GENEVA - The World Meteorological Organization (WMO) warns the United States and countries in the Caribbean and Central America to be prepared for what is expected to be another above-normal Atlantic hurricane season.
The outlook for this year’s hurricane season, which began Tuesday, is grim. Last year’s record-breaking season had 30 named tropical storms, including 19 hurricanes, six of them major.
The WMO says the 2021 Atlantic hurricane season is likely to be less active, with between 13 and 20 named storms, of which six to 10 could become hurricanes.
WMO spokeswoman Clare Nullis says the coming season is likely to be particularly difficult for countries, such as those in Central America, that are still recovering from last year’s devastating storms.

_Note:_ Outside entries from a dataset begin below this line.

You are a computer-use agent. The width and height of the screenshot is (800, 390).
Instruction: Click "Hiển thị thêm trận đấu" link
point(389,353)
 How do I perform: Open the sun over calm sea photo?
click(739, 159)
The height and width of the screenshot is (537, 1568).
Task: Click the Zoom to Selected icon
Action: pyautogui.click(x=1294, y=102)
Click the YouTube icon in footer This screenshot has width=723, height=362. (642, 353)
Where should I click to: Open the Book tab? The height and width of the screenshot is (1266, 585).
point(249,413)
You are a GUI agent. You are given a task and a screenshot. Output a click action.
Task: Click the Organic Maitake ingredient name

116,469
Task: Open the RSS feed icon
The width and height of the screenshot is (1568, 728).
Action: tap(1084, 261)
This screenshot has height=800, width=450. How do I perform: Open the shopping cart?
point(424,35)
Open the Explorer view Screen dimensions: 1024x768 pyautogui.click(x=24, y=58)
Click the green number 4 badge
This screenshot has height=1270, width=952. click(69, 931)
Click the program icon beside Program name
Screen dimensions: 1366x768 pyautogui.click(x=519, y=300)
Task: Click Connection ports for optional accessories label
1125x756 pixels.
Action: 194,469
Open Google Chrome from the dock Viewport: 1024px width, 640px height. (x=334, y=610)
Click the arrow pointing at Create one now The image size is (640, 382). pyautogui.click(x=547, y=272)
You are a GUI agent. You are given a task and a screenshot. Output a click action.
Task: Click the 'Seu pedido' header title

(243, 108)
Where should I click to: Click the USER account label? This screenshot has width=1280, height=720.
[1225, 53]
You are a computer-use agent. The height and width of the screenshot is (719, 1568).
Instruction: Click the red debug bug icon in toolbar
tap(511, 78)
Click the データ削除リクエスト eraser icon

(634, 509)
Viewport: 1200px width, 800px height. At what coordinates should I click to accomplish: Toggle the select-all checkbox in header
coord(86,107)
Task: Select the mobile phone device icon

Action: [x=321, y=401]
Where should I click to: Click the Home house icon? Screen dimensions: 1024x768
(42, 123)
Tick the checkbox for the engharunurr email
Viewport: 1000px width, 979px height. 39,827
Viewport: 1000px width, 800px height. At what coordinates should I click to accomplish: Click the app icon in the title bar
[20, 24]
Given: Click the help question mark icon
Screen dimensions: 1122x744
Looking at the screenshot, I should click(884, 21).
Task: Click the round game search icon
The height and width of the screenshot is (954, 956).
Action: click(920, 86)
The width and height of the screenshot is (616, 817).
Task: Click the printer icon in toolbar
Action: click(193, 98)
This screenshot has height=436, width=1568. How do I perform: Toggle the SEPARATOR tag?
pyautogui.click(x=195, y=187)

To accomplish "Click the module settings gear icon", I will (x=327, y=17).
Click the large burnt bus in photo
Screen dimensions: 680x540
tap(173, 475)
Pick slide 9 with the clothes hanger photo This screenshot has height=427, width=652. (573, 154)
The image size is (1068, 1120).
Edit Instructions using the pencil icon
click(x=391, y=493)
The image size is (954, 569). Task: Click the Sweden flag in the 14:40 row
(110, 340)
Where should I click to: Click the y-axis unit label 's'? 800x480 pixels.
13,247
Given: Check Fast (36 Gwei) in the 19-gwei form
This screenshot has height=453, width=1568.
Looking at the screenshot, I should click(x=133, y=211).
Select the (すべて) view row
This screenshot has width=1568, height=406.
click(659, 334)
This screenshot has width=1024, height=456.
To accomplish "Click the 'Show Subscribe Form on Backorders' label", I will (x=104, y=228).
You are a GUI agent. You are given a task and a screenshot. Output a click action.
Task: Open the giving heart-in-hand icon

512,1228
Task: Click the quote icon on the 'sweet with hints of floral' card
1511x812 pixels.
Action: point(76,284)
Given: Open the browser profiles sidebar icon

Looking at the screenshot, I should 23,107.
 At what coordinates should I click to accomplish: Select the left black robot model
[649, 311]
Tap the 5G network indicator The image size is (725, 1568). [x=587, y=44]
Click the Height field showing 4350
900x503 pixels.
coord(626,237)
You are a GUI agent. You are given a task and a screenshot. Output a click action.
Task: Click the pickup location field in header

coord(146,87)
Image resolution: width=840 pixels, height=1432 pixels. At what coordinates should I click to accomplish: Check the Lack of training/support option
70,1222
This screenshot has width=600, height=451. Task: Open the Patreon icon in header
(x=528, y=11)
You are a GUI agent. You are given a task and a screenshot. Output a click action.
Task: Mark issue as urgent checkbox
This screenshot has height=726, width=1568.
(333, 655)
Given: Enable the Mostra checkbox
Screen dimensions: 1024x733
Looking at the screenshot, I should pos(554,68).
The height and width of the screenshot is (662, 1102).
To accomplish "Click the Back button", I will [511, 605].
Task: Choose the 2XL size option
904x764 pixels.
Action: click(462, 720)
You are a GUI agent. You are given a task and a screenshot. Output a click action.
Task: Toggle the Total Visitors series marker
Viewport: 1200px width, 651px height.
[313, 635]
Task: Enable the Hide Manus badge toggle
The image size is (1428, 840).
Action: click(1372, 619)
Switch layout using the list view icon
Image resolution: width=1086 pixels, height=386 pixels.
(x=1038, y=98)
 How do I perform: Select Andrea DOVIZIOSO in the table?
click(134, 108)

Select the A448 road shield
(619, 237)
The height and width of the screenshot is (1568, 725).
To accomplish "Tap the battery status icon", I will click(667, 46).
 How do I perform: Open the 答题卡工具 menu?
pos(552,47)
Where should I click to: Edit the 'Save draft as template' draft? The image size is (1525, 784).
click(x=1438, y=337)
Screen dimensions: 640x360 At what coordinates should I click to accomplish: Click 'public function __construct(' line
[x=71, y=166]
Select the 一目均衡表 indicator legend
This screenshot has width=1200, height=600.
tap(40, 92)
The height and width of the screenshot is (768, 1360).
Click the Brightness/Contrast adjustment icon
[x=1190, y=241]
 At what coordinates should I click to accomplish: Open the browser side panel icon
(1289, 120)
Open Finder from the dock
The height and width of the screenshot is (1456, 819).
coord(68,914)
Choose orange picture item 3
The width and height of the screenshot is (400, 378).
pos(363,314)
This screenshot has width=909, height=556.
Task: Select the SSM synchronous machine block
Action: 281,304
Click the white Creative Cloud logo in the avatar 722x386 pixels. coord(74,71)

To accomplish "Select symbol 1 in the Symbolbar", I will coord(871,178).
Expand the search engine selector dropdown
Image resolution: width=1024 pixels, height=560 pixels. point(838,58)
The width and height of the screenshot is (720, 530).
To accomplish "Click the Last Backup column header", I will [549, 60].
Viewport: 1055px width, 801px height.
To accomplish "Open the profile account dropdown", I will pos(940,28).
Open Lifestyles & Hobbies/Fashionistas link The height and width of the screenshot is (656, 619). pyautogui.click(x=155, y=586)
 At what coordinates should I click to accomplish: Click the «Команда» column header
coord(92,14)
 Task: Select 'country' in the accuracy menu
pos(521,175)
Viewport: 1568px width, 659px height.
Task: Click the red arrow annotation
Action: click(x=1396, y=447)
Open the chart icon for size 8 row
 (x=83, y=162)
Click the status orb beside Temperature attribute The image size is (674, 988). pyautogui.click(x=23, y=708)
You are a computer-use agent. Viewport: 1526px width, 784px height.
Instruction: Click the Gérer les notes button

“Emergency managers are obviously very concerned that if another tropical storm or hurricane does impact, this will have serious consequences. It only takes one hurricane to make landfall in a season to wipe out years of social and economic development.” she said.
Nullis says climate change has an influence on seasonal storms, which are increasing in intensity and frequency. She says carbon dioxide concentrations remain at record high levels and will continue to drive global warming.
“All naturally occurring climate events now take place in the context of climate change, which is increasing global temperatures. As we know, it is exacerbating extreme weather and it is impacting seasonal rainfall patterns,” Nullis said.
While 2021 got off to a relatively cool start, Nullis cautioned against believing that there is a pause in climate change. She noted that the WMO predicts a 90% likelihood of at least one year between 2021-2025 becoming the warmest on record, dislodging 2016 from its top ranking. Globally averaged temperatures in 2016 were 0.99 degrees Celsius warmer than the mid-20th century mean.
The Atlantic hurricane season ends November 30.